— Task material —
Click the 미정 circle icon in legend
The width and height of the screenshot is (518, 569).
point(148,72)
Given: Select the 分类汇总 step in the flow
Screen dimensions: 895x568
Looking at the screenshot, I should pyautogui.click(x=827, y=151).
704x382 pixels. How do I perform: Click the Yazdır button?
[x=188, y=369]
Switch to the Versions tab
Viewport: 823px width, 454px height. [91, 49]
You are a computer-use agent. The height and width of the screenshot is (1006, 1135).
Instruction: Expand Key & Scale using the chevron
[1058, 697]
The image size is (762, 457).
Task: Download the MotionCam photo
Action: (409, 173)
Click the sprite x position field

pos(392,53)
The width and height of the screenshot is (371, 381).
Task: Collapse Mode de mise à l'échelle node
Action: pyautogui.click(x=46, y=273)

==

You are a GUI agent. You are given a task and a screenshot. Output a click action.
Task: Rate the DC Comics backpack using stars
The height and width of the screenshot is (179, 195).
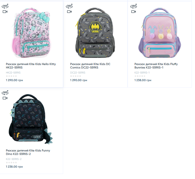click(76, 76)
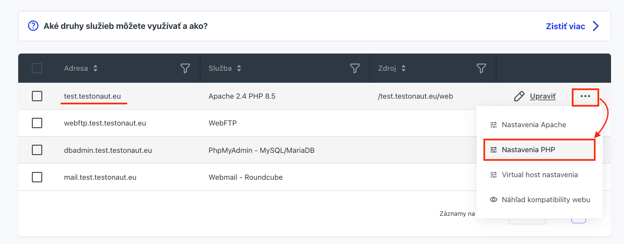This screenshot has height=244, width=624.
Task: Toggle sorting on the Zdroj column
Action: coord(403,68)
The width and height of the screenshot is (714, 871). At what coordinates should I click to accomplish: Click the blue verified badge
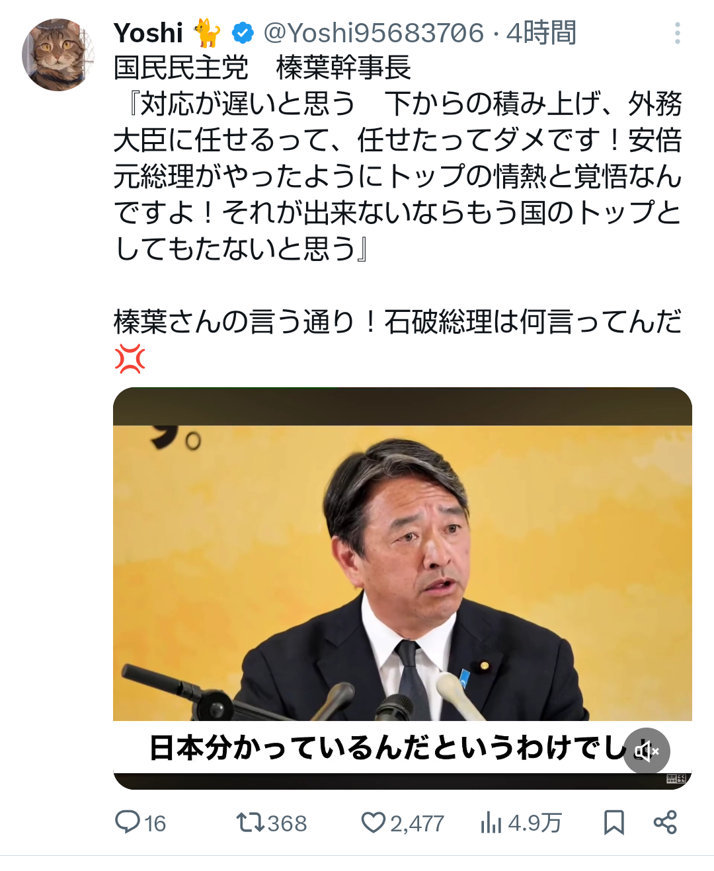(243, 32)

— Try it —
Please write out, exactly as they appear above, only the lines in the stretch from the line with "Switch to the Versions tab" through the line with "You are a computer-use".

— Task output —
Switch to the Versions tab
Viewport: 823px width, 454px height. [91, 49]
You are a computer-use agent. The height and width of the screenshot is (1006, 1135).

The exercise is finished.